Части упражнения ->
• A. Перепишите из рассказа о соседе по палате фрагмент, начиная со слов "То да сё, говорим." и дальше вплоть до слов "во все легкие...".
• B. Как короче передать абзац рассказа о соседе по палате, который начинается словами «По ходу выяснилось», не потеряв его главных фактов?
• C. Подхватите рассказ о соседе по палате и продолжите его после последней приведенной фразы.

Исходный текст ->

ВОЙНА И МИР. ИЗРАИЛЬ.

На модерации Отложенный

Оперировали меня недавно.

Отхожу после наркоза.

Лежит рядом мужичок, лет шестидесяти, в потолок смотрит.

Напротив меня жена, Нина.

Напротив него четверо взрослых дочерей.


Вижу, проводят шмон дочери, да такой, что наш старшина Шпиляк выл бы от зависти.

Все шкафы они вывернули, все полки обнюхали, под всеми матрацами были.

По ходу выяснилось, что ищут они сигареты, что у папы их было три инфаркта, (сейчас лежал он с аппендицитом), что так нельзя относиться к своей жизни, к маме, к ним…

Он смотрел в потолок и божился, что завязал.

Вообщем, не нашли они сигарет.

Посидели, поцеловали папу, ушли.

Как только смолкли их шаги, он сразу встает, подходит ко мне, говорит моей жене Нине, извините, и вытаскивает свою пачку «Парламента» из моих брюк, висевших на стуле.

Я ему хриплю, - но все-таки, у тебя три инфаркта.

А он мне, - А если это для меня, как воздух?..

Через день мы стоим в закутке. Он курит в кулак, боится, что его медсестры заложат.

То да сё, говорим.

И он рассказывает мне, что он генерал – десантник, что воевал во всех войнах израильских, (а их было немало), что поэтому и курит.

Я сказал, - Ну все тут воевали.

Он сказал, - Но не все знают, почему воевали.

- Почему? – спросил я.

Он затянулся во все легкие...

На вопрос не ответил.

Но начал рассказывать о войне.

О том, как по-разному «уходили» друзья. И в бою, и по глупости, и по случайности.

Рассказал, как однажды он выскочил из машины «пописать», пока шла колонна, а когда оглянулся уже никого не было. Наш же самолет налетел, перепутал, покосил ребят…

А потом он сказал, - вот у меня четверо дочерей, они, конечно, заботливые, нечего сказать, но… они не дадут сигарету перед смертью, нет…

А вот сын бы дал.

Был у меня сын, - говорит, - Мы с ним были, как братья.

Я уже понял, что он скажет дальше. Так и получилось.

- Я был тогда майором, - сказал он, - сынок мой, спал и видел, что будет вместе со мной, вот так вот, плечом к плечу.

Семья у нас военная, все были за, и жена, и родители мои… ну и я, конечно.

Короче, он стал десантником, мы вместе сделали 48 прыжков…

Было мне кем гордиться…

Ну вот, он практически на моих глазах погиб…

Я молчу, что тут скажешь!?…

- Я чувствовал, - он говорит, - чувствовал все время, что это произойдет.

Позиции списка ->

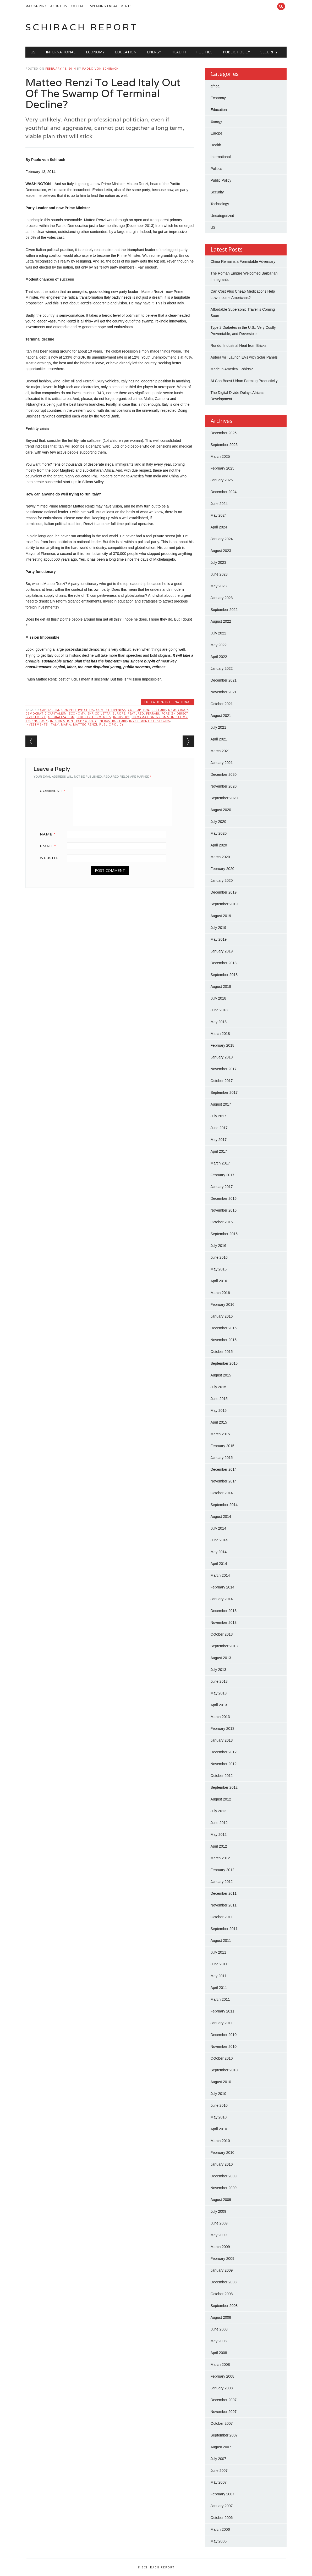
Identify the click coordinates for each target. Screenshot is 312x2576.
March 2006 (220, 2529)
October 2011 (222, 1917)
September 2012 (224, 1787)
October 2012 (222, 1776)
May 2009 (219, 2235)
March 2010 (220, 2141)
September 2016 (224, 1234)
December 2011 (224, 1893)
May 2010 (219, 2117)
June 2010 (219, 2105)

Ответы по порядку ->
• A.
То да сё, говорим.

И он рассказывает мне, что он генерал – десантник, что воевал во всех войнах израильских, (а их было немало), что поэтому и курит.

Я сказал, - Ну все тут воевали.

Он сказал, - Но не все знают, почему воевали.

- Почему? – спросил я.

Он затянулся во все легкие...

• B. Дочери искали сигареты. У отца было три инфаркта, а сейчас он лежал с аппендицитом. Они упрекали его, что так нельзя относиться к своей жизни, к маме и к ним.

• C.
Но как –то заглушал, не мог представить себе, что мой сын будет где-то штаны просиживать. Да он бы и не смог… Что я хочу сказать тебе, - говорит без перехода, - Будет война!.. Будет ужасная война, - говорит.

- Что значит ужасная?!..

- Это значит, что игры закончились.

- Все говорят, что мы готовы к войне.

Проверяю его, он же больше меня знает, он генерал.

Он говорит, - К такой не готовы.

Я говорю, - Что же делать?!

Он говорит, - Ты спросил от чего войны?

Я скажу тебе. Как только мы забываем о Единстве приходит война.

Закон он один, простой до слез. Мы сегодня так разъединены, что соединить нас может только война. Какой не было никогда.

Так мы разъединены… - качает головой, и смотрит мне в глаза, - Я тебе говорю, я этот закон вывел, я его проследил, закон, он работает, как часы, это не просто так вокруг нас одни враги, не просто так нас ненавидят… все только для одного, - заставить нас соединиться.

Он бросил сигарету.

- Мы корень свой потеряли, - сказал, - Единство.

Я не успел ответить.

Он стал подниматься по лестнице.

Я шел за ним и думал, - вот мы пришли к такому времени, когда все всё понимают… а соединиться все равно не могут. Парадокс. Неужели только в беде будем объединяться?! Понимать, что просто раздули свое эго, каждый, своё это «я», и не думали ни о ком, кроме себя, ни о детях, ни о внуках, ни о стране, ни о мире, ни о ком.

Мужика этого, генерала-десантника, забрали дочери на следующий день.

Он улыбался им, шутил, а я видел, что глаза у него тоскливые.

Подмигнул мне, я ему, так и расстались.

В кармане я сжимал его пачку «Парламента», с последней сигаретой.

Очень хотелось курить.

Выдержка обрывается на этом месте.